Economic activity is stable, but growth momentum remains limited
The Global Indicator of Economic Activity, known as IGAE, is one of Mexico’s main high-frequency measures of real economic activity. It tracks the monthly evolution of production across broad sectors of the economy and provides an early signal of the direction of output before full GDP figures are released. The seasonally adjusted version helps remove recurring calendar and seasonal effects, making it more useful for evaluating short-term economic momentum.
Recent dynamics
The series shows a relatively flat pattern throughout 2025. Economic activity started the year at 104.22 in January and moved to 105.13 in February, before easing slightly in March. From April to September, the index remained mostly between 104.6 and 105.1, indicating that activity was neither contracting sharply nor expanding with clear strength.
A stronger reading appeared in October 2025, when the index rose to 105.67, the highest level in the recent sample. However, this improvement was not followed by a sustained acceleration. Activity softened to 105.42 in November and remained close to that level in December, suggesting that the October gain was more of a temporary improvement than the beginning of a stronger expansion cycle.
In early 2026, the index weakened to 104.62 in January, before partially recovering to 104.78 in February and 105.23 in March.
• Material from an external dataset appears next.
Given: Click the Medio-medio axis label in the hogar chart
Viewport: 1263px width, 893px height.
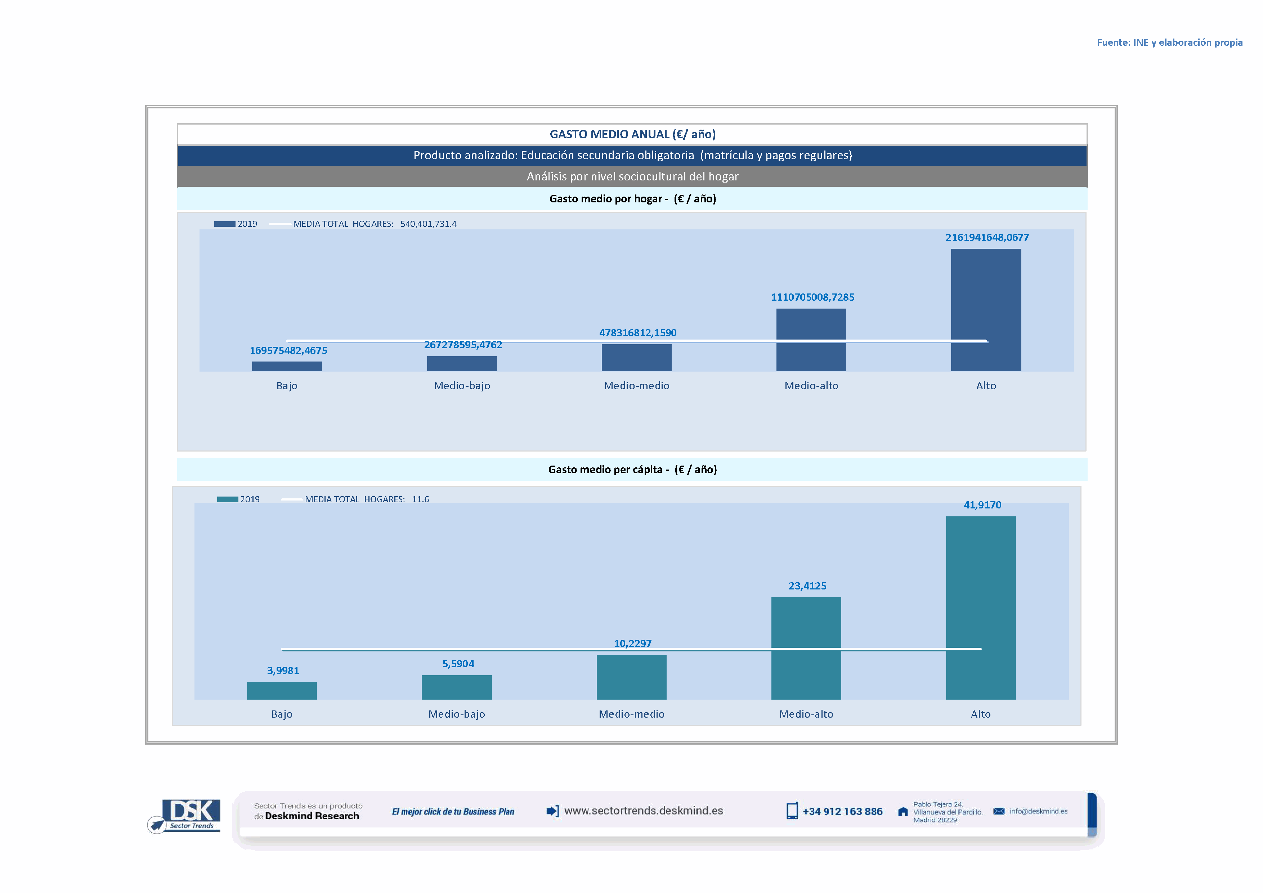Looking at the screenshot, I should point(636,386).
The March reading shows a rebound from the beginning of the year, but it remains close to the levels observed during much of 2025. This points to stabilization rather than a decisive acceleration in economic activity.
Interpretation and economic signal
The behavior of the IGAE suggests that Mexico’s economy is operating in a low-momentum environment. The index has avoided a persistent decline, which is a positive signal, but it has also failed to establish a clear upward trend. This combination points to an economy that remains resilient, but not strongly expansionary.
The narrow range of movement is important. When economic activity fluctuates around the same level for several months, it often indicates that the economy is absorbing previous shocks, tighter financial conditions, or sector-specific constraints. In this context, the rebound in March 2026 should be interpreted cautiously, since the level remains close to the recent average rather than marking a clear breakout.
From an Austrian perspective, this type of stagnation can also reflect the aftereffects of earlier credit and investment cycles. Periods of easy financial conditions may support activity temporarily, but if they encourage misallocation of capital, the later adjustment phase can appear as weak real growth, uneven sector performance, and a lack of broad productivity-driven expansion.
Overall, the current signal is one of stability with limited momentum. The economy is not showing a clear contractionary pattern, but the absence of sustained gains suggests that real activity remains constrained and dependent on whether future readings can move consistently above the recent range.
Conclusion
Mexico’s seasonally adjusted IGAE indicates a stable but subdued economic environment. Activity recovered in March 2026 after a weak start to the year, but the broader trajectory remains mostly flat compared with the levels observed during 2025.
The latest reading suggests that economic activity is holding up, but not yet accelerating decisively. A stronger signal would require several consecutive increases that lift the index above its recent range, confirming that the recovery is being driven by sustained real growth rather than temporary monthly fluctuations.